Goal A — In the text about Martin Luther, when did Pope Leo X issue his Papal Bull?

Text excerpt —
########################################
It seems he had a list of about 95 things that caused him a great deal of irritation. Some say that in order to get them off his chest he nailed them to the door of his local parish a few years earlier. One way or the other, he sure made them known.
One of the people who knew about them was Pope Leo X and he disagreed with a lot of them. So, in June 1520, in order to make his irritation with Luther known, he issued a Papal Bull which addressed them.
One of the people who knew about the Pope's Bull, a guy named Emperor Charles V, decided to do something about it. He summoned Luther to the Diet where a contentious debate ensued. When Luther wouldn't back down, Charlie declared him to be "an obstinate heretic" and ordered that he be arrested and punished.
The kind of punishment he had in mind usually resulted in a distinct lack of breath for the "punishee", so a supporter of Martin's, a guy named Prince Frederick, had him arrested instead and taken to Wartburg Castle to digest his diet of worms. There, he was basically a guest of the Prince and continued on with his work of translating the New Testament into German and protesting against the church.
Meanwhile, the Emperor became distracted with other things and let the whole thing drop. Martin returned to his freedom, and Protestantism was born.
So the moral of the story is something like this: If you can't stomach the bull anymore, don't just "go eat worms", as the children's song suggests. Do something about it like Martin Luther did. Go start your own gig.
########################################
Provided data —
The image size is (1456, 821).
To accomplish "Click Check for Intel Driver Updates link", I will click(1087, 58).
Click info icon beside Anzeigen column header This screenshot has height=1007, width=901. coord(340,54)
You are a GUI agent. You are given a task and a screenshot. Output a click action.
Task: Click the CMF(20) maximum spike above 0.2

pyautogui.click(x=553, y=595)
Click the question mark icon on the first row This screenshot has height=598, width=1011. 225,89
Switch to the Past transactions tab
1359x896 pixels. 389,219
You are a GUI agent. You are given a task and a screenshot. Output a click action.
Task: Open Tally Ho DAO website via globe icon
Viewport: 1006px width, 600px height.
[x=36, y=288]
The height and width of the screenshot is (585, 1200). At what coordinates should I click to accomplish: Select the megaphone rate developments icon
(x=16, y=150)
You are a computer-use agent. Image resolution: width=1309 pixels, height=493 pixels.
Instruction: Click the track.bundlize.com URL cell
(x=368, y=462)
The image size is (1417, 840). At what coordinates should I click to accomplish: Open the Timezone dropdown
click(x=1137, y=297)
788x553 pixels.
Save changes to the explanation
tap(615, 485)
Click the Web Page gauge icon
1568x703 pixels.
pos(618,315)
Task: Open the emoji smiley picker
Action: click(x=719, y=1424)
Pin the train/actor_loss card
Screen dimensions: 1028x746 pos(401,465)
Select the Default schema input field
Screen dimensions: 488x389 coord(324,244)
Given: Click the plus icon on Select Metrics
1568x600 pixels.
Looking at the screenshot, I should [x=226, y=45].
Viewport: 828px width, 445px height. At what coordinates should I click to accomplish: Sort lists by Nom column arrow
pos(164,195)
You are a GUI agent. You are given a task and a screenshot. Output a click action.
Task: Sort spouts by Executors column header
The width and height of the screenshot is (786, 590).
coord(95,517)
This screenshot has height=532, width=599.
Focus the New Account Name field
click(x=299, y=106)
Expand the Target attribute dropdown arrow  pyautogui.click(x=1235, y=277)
########################################
Goal B — Turn the entries, starting with their first line and ending with the line containing "Click info icon", into a JSON list of strings, one string per line, with blank lines omitted.

Exercise response A — He issued it in June 1520.

Exercise response B —
[
  "The image size is (1456, 821).",
  "To accomplish \"Click Check for Intel Driver Updates link\", I will click(1087, 58).",
  "Click info icon beside Anzeigen column header This screenshot has height=1007, width=901. coord(340,54)"
]